The March rain sucks, right, but it’s better than the February heat wave, no?
Yes and no, says one of the world’s first big data tools to monitor collective emotions on a massive scale.
How we all feel at any given time is hard to know. Surveys suffer from relying on people to remember how they felt at a particular time in the past.
We Feel is a data tool from the CSIRO that monitors population emotions in real time by analysing words used in Twitter posts, on a large scale and in real time. It shows Sydneysiders expressed more joy over three days of rain this week than they did during the February heat wave.

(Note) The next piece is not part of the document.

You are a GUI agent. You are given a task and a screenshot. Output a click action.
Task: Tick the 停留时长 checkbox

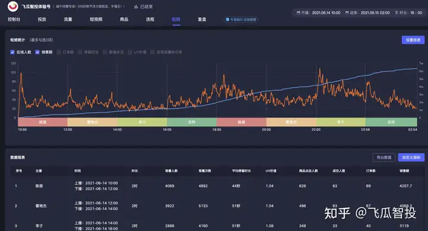pos(80,52)
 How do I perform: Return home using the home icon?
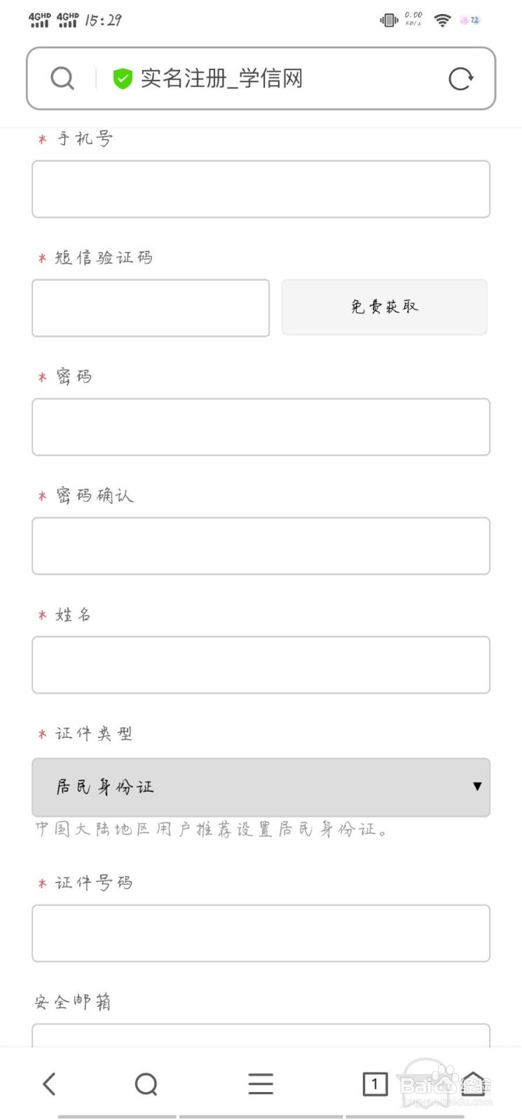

Joyful tweets made up an average of 15.42 per cent of English language tweets from Sydney on the three wet days from Wednesday to Friday, which was more than the 11.47 per cent of joyful tweets during three days of heat from February 9-11, when the thermometer soared to 41 degrees.
And if Twitter users are representative, the heat made us crankier too, with anger coming out in 1.15 per cent of tweets in the heat, compared with 1.07 per cent during the rain days.
The differences between February and March may have been exaggerated by system maintenance but the overall patterns seem clear. The tweet stream also seemed to confirm the rainy day blues, registering an average of 4.12 per cent sad words over the three wet days compared with 3.16 per cent over the February scorchers.
“We wanted to see if we can monitor people’s emotional states in real time over parts of the country” says Cecile Paris, senior principal researcher at CSIRO’s Data61.
“We hope it can uncover, for example, where people are most at risk of depression and how the mood and emotions of an area or region fluctuate over time,” said Dr Paris. “It could also help understand questions such as how strongly our emotions depend on social, economic and environmental factors such as the weather, time of day, day of the week, news of a major disaster or a downturn in the economy,” she said.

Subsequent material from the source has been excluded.